Much of the problem lies in excessive expectations about what mass surveillance can achieve, writes Schneier, who is chief technology officer at security firm Resilient Systems and a fellow at Harvard Law School’s Berkman Center for Internet and Society. It might seem that the combination of huge amounts of collected data and sophisticated data-mining could have prevented the 9/11 attacks or the Boston Marathon bombing. But Schneier says this approach is both very expensive and downright ineffective.
Such attackers are different from consumers or even credit card fraudsters. Mining large data pools works for targeting ads online or detecting aberrant purchases. The inevitable error rates are acceptable in those spheres, and fraud is common enough to provide a clearly detectable signal amid the digital noise.
Would-be bombers and hijackers are far less common, and have less in common with each other. “There is no scientific rationale for believing that adding irrelevant data about innocent people makes it easier to find a terrorist attack, and lots of evidence that it does not,” Schneier writes.
He criticizes intelligence chiefs and politicians who insist such programs are necessary. Schneier sees an irrationally exaggerated fear of attacks and a fear of blame for not having done enough if attacks occur. But indiscriminate scooping up of data, he says, amounts to watching everyone, which means seeing no one.
Indefinite retention of data is also a topic of great concern for Schneier, whether carried out by intelligence agencies or by corporations. It is too easy to abuse detailed and easily searchable records of average citizens’ behavior—where they go, who they frequent, what they look at on the internet, what their political views are, how they spend their money.
Not all future governments may honor even the questionable protections in place now. Abuse by insiders at the U.S. National Security Agency such as spying on people they know is already common enough to have its own name—LOVEINT.
At the heart of “Data and Goliath” is the chilling effect on freedom of thought caused by knowing one is being watched, and of having no control over what is done with the information. As Schneier examined more fully in his “Liars & Outliers” in 2012, defectors—those who secede from the established order—are crucial to keeping societies free. In his new book, he says: “There is value in dissent. And, perversely, there can be value in lawbreaking.”

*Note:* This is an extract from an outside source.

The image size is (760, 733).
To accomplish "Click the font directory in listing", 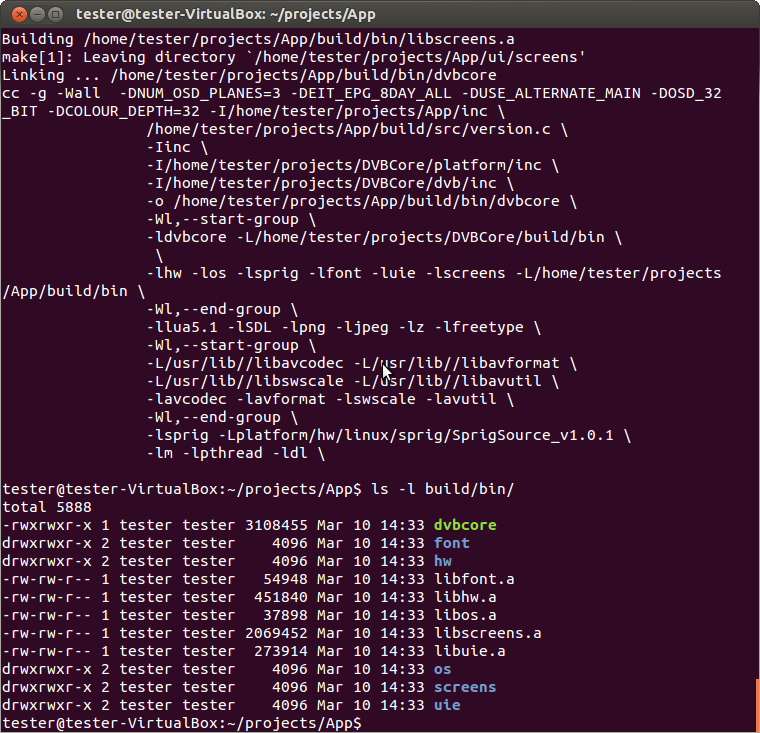I will (x=451, y=543).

Schneier focuses primarily on the United States because of the trove of information on its surveillance activities released by whistleblower Edward Snowden, a former NSA contractor. He also examines privacy issues in Europe, commending EU data protection laws as a possible model for America, and he warns against the repressive nature of Chinese and Russian surveillance activities against their own populations.

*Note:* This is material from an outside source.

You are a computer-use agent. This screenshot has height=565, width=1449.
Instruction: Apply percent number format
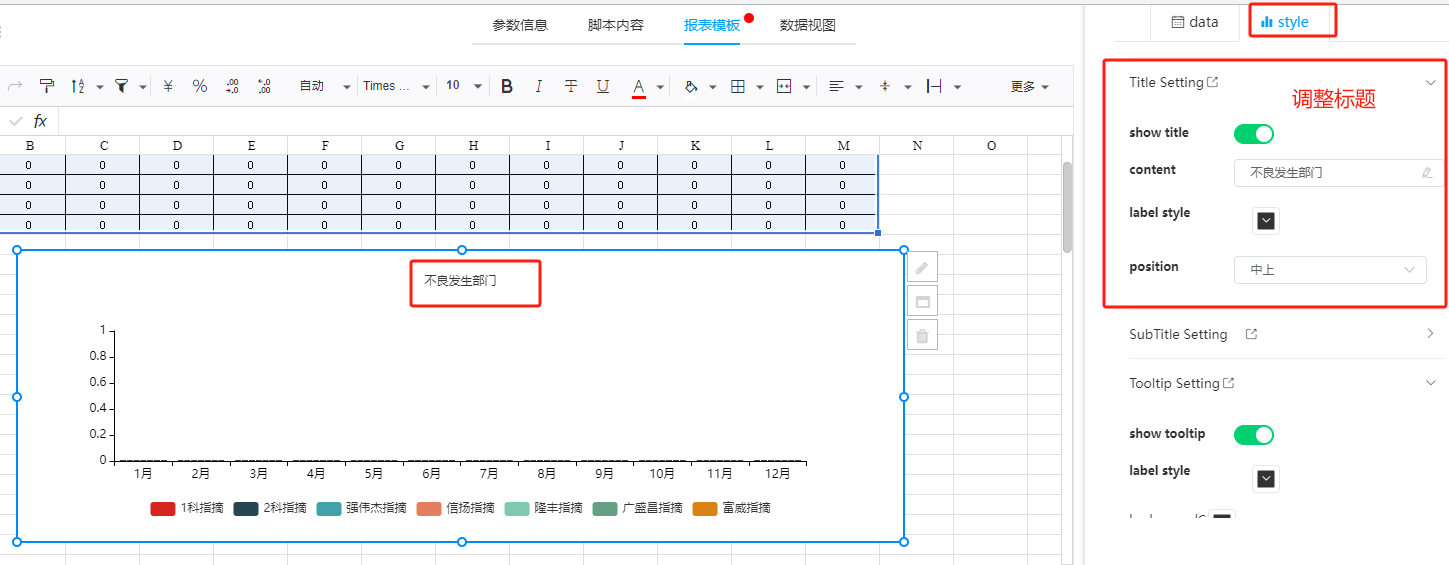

If the threat is great, why is there so little popular indignation? To start, Schneier recognizes that powerful businesses and government departments have vested interests in the status quo and so often fudge exactly what it is they are up to. Then there is the fear of terrorism, which terrorism itself seeks to generate. And there is also something like greed. Many people are smitten with free online services. They do not realize that they may eventually pay for providing their data to advertisers by having less freedom.
Schneier is undaunted. He ends his book with a rousing yet measured plan of action. It includes detailed recommendations for reining in spooks, regulating corporations and defending individual privacy, while maintaining effective vigilance against attack. It may take decades, but in half a century, he believes, people will look at the data practices of today as immoral, like child labor and company stores.
He calls opposing these practices “Snowden’s legacy.” The tone is somewhat utopian, but the book is a valuable reframing of the question—more useful than fear alone.